(EXCERPTED RECORDS Opens)

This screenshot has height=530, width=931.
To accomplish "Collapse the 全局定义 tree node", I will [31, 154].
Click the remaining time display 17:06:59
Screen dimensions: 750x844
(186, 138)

(EXCERPTED RECORDS Closes)

◆ **ABOUT THIS TASK**
Give the complete material back, word for word.

◆ **RESPONSE TO THIS TASK**
This screenshot has height=530, width=931.
To accomplish "Collapse the 全局定义 tree node", I will [31, 154].
Click the remaining time display 17:06:59
Screen dimensions: 750x844
(186, 138)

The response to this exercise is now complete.